Coragem
 
           Vivemos numa época em que a covardia prevalece sobre todas as coisas. São tantas as formas de covardia, que permitimos que o medo domine tudo. O medo da destruição total implantado pelas guerras frias do poderio atômico transformou as pessoas em seres inseguros e ansiosos, transmitindo para a coletividade sua raiva de não ter perspectivas para o futuro.
        O ser humano entregou-se tanto a isso que acabou individualizando seus temores e pânicos numa globalização que lhe tira cada vez mais a segurança de ser feliz e livre. Com tanta carga negativa, teve que se acovardar. Retirou-se do social, que passou a ser seu grande e perigoso inimigo, e refugiou-se em casa à mercê da mídia que o apavora com a constante e propagada valorização da violência.
            Creio que esse é o quadro de nossas condições atuais de vida.
E agora? Tudo está perdido? Não! O que há de real dentro do ser humano, continua ligado às verdades. Apesar de desvalorizadas por uma tecnologia cega elas têm um enorme crescimento científico e não desapareceram.
          Vislumbra-se um novo despertar que só surgiu quando tudo parecia perdido. Tudo começou com a verdade política da derrubada dos muros de Berlim e que hoje se espalha pelo mundo. Esse foi o primeiro ato de transformação real da nova humanidade. Mesmo que lenta e covardemente ela desponta e começa a tomar conhecimento de suas potencialidades que, apesar de esquecidas, continuam em seu interior. Não há coragem sem que nos conscientizemos da covardia em que vivemos. É a regra dos opostos, da polaridade.

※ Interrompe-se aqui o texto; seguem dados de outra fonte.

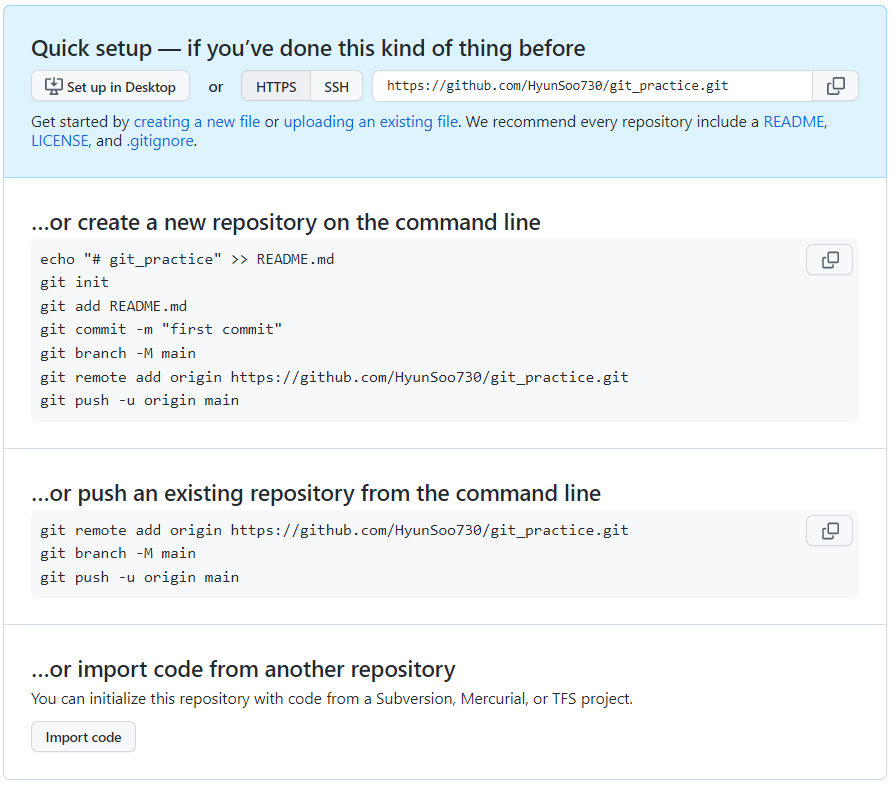892x785 pixels.
Task: Follow the README link
Action: (794, 122)
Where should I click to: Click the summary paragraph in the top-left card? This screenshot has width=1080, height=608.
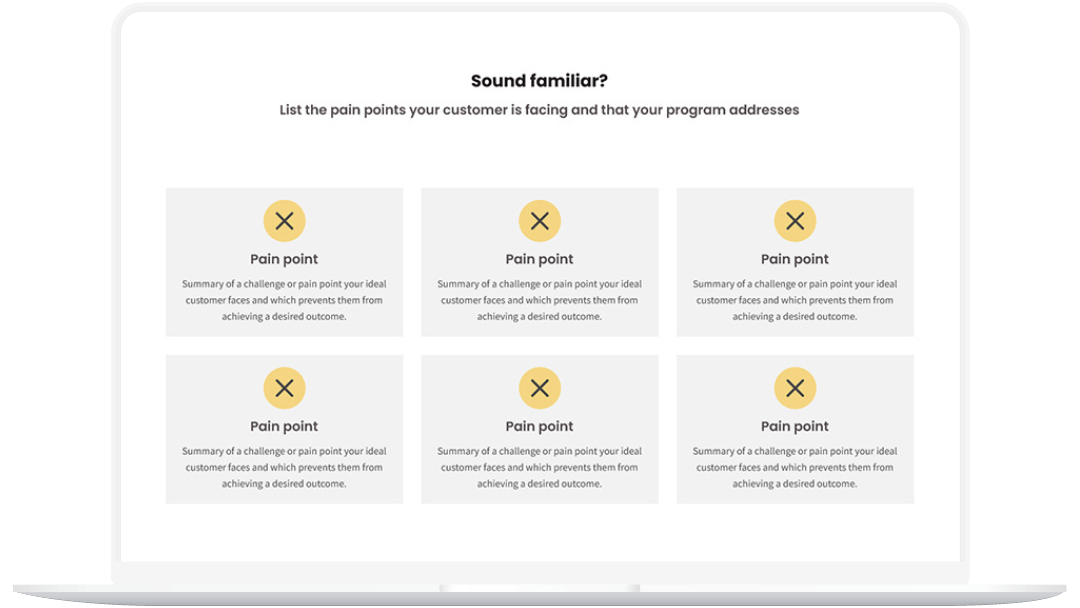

        Coragem não é agir com o conhecimento de causa que está estruturado nos padrões que nos levaram ao quase caos. Não é agir com intensidade desenvolvendo o intelecto e crescendo com explicações para a covardia que perdura. Não é pregar amor, compreensão, paciência, disciplina e aceitar a corrupção como sabedoria e esperteza. Não é pregar a fé em um salvador, enriquecer às custas dos famintos de liberdade - alimento espiritual e físico – e espalhar crenças de sacrifício em nome de um Deus alimentado também pelo medo. Enfim, não é continuar fazendo as mesmas coisas de sempre com os mesmos valores e padrões, obedecendo leis que só existem para aprisionar o pensamento e a verdadeira fé que está dentro de dada um.
        Coragem é tirar dessa covardia forças que nos conduzirão a novas e salutares crenças. E assim despertar nosso eu interior dando-lhe a oportunidade de se manifestar em sua plenitude, numa percepção diferente da atual, onde a individualização é uma necessidade para que nos conscientizemos da possibilidade da formação de uma nova coletividade em que não haja tanta dúvida e descrença e onde os valores reformulados nos guiem, para que sintamos que somos realmente verdadeiros transeuntes nessa vida. Só assim poderemos nos desapegar da antítese de nossa covardia e com uma nova tese de coragem, sintetizar a vida como uma bênção divina que sempre esteve a nossa disposição.